Brasília (DF) – A paralisação dos funcionários da Caixa Econômica Federal, que completa uma semana nesta quinta-feira, caminha para um momento decisivo. Na próxima segunda-feira (21), a categoria vai às urnas em uma votação virtual, entre 11h e 18h, para deliberar sobre a aceitação da nova proposta apresentada pela instituição bancária para o Acordo Coletivo de Trabalho (ACT) 2026/2028. Antes do pleito, uma plenária virtual será realizada entre 9h e 11h para esclarecer dúvidas dos trabalhadores.
O ponto central das negociações envolve o Saúde Caixa. A proposta enviada pela direção do banco na madrugada de quinta-feira (17) eleva o teto de participação da Caixa no custeio do plano de 6,5% para 9% da folha de pagamento, com validade a partir de 2027. A medida representa, segundo cálculos da representação dos bancários, um incremento recorrente de aproximadamente R$ 900 milhões por parte da empresa. Os trabalhadores mantêm a defesa do modelo solidário, sem diferenciação de custos por faixa etária, e a nova oferta garante que não haverá aumento nas mensalidades em 2026, com o banco assumindo o déficit acumulado.
Além do impacto financeiro, o texto negociado prevê a criação de um grupo de trabalho com prazo de 60 dias para debater um novo modelo de gestão para o plano. Também está assegurada a presença de um funcionário dedicado exclusivamente às demandas do Saúde Caixa em cada unidade de Gerência de Pessoas e de Representação Regional de Pessoas. Juvandia Moreira, coordenadora do Comando Nacional dos Bancários, classificou o desenho atual como fruto direto da mobilização da categoria, destacando a preservação do pacto intergeracional como um princípio inegociável mantido no acordo.
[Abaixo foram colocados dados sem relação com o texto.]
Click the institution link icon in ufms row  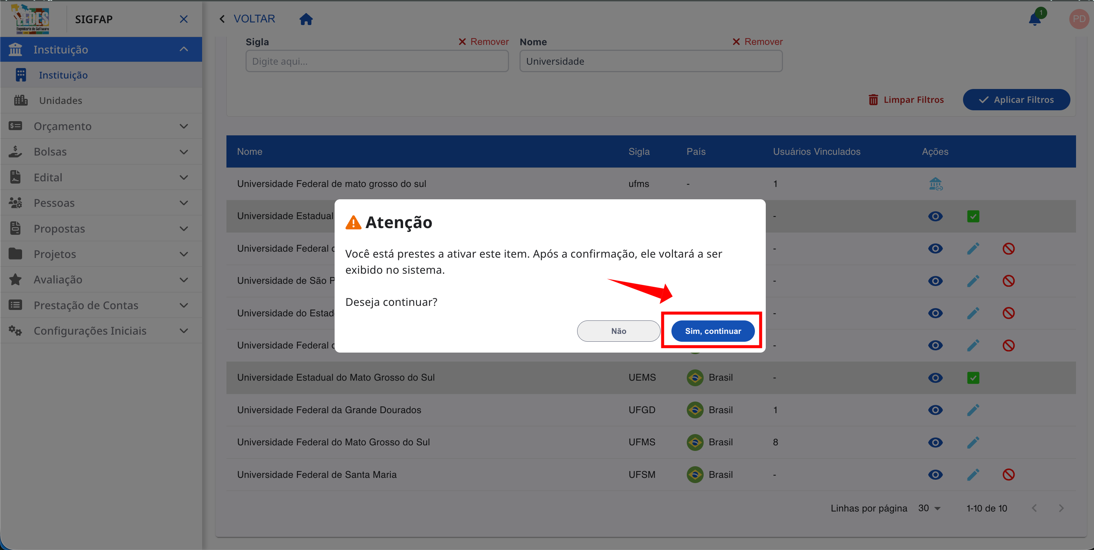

Fora da questão assistencial, a proposta contempla ajustes no programa de remuneração variável Super Caixa, elevando a premiação por habilitação de 25% para 50% a partir do segundo semestre de 2026. O banco também se comprometeu a instituir um grupo paritário para discutir o Plano de Funções Gratificadas (PFG) e manteve a oferta de um prêmio de R$ 3 mil por empregado, referente à meta de eficiência operacional alcançada em junho de 2026.
A greve, deflagrada no dia 10 de agosto, terá seus desdobramentos definidos pelo voto dos funcionários. Caso a proposta seja aprovada na segunda-feira, o banco se compromete a abonar o dia paralisado em 20 de agosto, embora as demais jornadas de ausência devam ser compensadas em um prazo de até 180 dias. A Caixa assegurou, ainda, a manutenção de todos os direitos previamente firmados em acordos coletivos específicos e na convenção da categoria.